Il considère les seins de l'apparition: c'est une poitrine honorable de femme mûre ou qui aurait beaucoup aimé. Le ventre est enlaidi par une graisse malsaine: ventre triste, ventre fatigué, ventre répréhensible... mais c'est peu de chose encore et le vieux magicien ne peut s'empêcher de frémir en voyant les cuisses de cette femme.
Hélas! elles sont plissées de mille plis et vont s'amincissant jusqu'à un genou tout à fait pointu où la rotule roule comme un galet de plage...
Haletant, le magicien a froid de nouveau, et, quand les mollets lui apparaissent, il ne doute plus de sa défaite. Il n'y a là que des os, où quelques pauvres tendons s'accrochent avec peine,—et les pieds sont parfaitement décharnés.

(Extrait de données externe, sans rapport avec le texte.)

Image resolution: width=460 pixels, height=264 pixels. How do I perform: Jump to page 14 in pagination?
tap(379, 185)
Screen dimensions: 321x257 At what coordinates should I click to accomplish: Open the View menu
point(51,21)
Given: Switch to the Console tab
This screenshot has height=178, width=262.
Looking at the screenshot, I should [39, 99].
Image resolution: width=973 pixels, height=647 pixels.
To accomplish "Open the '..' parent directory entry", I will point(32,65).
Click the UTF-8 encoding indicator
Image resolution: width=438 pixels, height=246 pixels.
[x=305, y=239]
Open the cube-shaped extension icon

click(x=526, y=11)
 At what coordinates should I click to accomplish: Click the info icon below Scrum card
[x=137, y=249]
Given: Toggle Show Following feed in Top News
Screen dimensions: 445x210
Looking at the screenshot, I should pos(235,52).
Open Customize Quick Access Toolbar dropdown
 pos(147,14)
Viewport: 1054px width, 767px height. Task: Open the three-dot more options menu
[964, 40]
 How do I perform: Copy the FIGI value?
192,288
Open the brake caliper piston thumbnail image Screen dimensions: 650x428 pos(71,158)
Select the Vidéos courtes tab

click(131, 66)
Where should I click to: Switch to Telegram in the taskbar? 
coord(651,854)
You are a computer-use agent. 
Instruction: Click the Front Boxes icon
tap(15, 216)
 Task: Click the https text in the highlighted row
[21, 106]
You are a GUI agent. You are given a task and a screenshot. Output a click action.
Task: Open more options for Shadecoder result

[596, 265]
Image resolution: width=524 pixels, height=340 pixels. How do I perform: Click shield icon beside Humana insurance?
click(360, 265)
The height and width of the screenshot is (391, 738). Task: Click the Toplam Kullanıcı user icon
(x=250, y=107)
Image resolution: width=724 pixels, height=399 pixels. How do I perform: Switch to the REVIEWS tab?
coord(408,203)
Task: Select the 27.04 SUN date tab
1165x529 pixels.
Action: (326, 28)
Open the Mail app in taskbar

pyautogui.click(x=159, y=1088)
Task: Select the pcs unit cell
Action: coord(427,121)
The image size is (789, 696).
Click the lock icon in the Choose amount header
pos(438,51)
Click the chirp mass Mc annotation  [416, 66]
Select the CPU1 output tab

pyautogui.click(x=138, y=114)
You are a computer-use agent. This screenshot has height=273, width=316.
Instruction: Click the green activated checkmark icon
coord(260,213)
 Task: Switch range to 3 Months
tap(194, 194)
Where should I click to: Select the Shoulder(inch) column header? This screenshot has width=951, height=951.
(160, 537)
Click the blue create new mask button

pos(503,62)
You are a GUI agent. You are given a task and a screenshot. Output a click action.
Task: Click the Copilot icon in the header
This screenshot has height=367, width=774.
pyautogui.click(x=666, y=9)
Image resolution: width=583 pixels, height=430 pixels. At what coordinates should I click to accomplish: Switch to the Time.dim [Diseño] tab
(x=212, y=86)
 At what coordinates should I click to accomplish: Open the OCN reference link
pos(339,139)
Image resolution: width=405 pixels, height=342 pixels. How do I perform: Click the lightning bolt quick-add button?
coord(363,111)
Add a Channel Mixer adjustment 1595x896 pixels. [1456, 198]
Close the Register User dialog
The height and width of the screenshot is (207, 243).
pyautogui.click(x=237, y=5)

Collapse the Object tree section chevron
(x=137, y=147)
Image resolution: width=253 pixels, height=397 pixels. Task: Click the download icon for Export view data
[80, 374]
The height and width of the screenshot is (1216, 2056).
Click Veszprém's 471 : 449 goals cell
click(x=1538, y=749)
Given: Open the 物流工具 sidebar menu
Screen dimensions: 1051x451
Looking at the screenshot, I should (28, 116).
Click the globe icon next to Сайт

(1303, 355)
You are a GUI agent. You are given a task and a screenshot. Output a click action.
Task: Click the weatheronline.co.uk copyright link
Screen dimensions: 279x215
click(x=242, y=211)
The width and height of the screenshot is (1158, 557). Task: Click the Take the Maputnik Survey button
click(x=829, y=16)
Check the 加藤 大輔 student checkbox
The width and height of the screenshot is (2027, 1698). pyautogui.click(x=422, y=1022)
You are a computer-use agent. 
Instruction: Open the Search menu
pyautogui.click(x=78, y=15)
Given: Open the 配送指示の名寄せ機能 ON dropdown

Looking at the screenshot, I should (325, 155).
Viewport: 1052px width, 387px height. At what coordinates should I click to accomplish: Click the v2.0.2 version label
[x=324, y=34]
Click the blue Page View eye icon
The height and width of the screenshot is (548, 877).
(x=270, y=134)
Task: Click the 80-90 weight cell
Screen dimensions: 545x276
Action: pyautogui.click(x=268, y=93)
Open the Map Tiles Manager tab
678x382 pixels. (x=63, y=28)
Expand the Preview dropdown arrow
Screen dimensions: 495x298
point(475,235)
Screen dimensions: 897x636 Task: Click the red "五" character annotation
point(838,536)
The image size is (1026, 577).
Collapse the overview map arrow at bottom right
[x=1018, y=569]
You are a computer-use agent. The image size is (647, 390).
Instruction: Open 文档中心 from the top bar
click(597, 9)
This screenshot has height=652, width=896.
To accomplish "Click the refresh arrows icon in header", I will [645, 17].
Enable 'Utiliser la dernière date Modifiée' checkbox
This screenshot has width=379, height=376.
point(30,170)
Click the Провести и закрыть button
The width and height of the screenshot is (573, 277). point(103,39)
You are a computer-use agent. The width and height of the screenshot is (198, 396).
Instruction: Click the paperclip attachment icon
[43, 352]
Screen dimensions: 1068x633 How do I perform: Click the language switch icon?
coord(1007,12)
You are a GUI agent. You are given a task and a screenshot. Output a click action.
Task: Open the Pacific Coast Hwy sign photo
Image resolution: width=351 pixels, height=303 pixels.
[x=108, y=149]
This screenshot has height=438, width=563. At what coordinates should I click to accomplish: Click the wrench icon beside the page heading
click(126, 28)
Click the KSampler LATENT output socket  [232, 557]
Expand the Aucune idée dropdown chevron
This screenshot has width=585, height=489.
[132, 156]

Soudain, la femme évoquée s'échappe de son cristal et se met à courir dans la chambre, sur la pointe de ses osselets, en agitant de façon folâtre sa chevelure d'enfant blonde. Elle saisit le chat par la peau du cou, étrangle Anaxagore, écrase le griffon, avale le serpent, et reprend sa danse, en criant, d'une voix puérile:
«Je suis jeune! je suis jeune! j'ai seize ans!»
Puis elle disparaît par la cheminée, et le vieux magicien, se sentant tout à fait las de vivre, crache dans les cendres et se couche devant l'âtre, pour mourir.